Exercise details> Please rewrite the part of the article below on the 1968 Piedmont Airlines crash that opens with the words containing "The next day, 32" and closes with "at Fort Knox.", changing "hillside" to "mountainside".

Reading text>
Forty-eight years ago, Ervin Farmer and Ben Lockhart decided to hitch a ride with a motor sergeant rather than hop a plane that they had already purchased tickets for. Thanks to that decision, they are still alive today. Thirty-seven people onboard weren’t as fortunate.
On Aug. 9, 1968, Farmer, now 69, and Lockhart, now 68, were both members of the West Virginia Army National Guard. They needed to get from Fort Knox, Ky. to Lewisburg, W.Va., and Farmer was feeling impatient, wanting to get home to his wife, Brenda.
“We didn’t take the flight at the last minute,” Lockhart said. “I wanted to fly. We already had the tickets, but Ervin talked me out of it and said we could cash in our tickets. The motor sergeant saved our lives, but we can’t remember his name…I wish we could remember his name.”
“I was laying on my bunk, and the sergeant came in and asked if we went through West Virginia,” Farmer added. “He said he was driving through and needed someone to help him drive. I told him I wasn’t going because I already had my ticket. I told him I was flying in the morning, but he said, ‘You go with me, I can get you out tonight.’”
“I said sign me up,” Farmer said.
The next day, 32 people were killed when a Piedmont Airlines plane flew into a hillside overlooking Coonskin Park in Charleston, W.Va. The plane, a Fairchild-Hiller 227, was en route from Cincinnati to Roanoke through thick-fog, when it hit short and to the right of the main runway at Kanawha Airport. Five individuals were rushed to the hospital, where all but two lost their lives. Two of the individuals who died trained with Farmer and Lockhart at Fort Knox.

Given entries>
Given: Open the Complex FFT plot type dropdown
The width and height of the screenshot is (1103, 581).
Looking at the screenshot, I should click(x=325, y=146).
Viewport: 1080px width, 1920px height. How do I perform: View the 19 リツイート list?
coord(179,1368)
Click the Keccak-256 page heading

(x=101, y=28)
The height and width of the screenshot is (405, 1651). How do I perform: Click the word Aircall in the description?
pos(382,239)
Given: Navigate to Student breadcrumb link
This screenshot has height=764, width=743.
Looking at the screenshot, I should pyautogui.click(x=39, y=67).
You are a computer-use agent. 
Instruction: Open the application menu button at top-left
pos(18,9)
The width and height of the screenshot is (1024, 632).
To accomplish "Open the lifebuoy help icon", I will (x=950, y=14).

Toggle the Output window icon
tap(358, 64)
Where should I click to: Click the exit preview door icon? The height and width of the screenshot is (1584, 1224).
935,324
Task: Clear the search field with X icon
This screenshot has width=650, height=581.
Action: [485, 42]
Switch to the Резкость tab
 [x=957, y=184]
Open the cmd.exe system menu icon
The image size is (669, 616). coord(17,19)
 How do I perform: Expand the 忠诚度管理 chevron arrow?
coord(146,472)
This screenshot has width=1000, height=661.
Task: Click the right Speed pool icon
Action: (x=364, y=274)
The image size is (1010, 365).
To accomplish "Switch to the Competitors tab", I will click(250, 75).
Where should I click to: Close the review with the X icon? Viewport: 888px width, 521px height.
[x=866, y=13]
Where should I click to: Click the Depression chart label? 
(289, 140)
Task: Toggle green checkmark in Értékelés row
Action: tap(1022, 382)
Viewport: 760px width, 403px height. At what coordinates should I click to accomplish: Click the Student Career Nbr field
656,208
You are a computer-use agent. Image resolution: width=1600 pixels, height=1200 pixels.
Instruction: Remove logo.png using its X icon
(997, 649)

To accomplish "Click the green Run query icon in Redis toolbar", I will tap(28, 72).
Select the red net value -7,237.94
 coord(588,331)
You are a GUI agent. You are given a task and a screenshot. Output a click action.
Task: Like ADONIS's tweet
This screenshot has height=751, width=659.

Answer section>
The next day, 32 people were killed when a Piedmont Airlines plane flew into a mountainside overlooking Coonskin Park in Charleston, W.Va. The plane, a Fairchild-Hiller 227, was en route from Cincinnati to Roanoke through thick-fog, when it hit short and to the right of the main runway at Kanawha Airport. Five individuals were rushed to the hospital, where all but two lost their lives. Two of the individuals who died trained with Farmer and Lockhart at Fort Knox.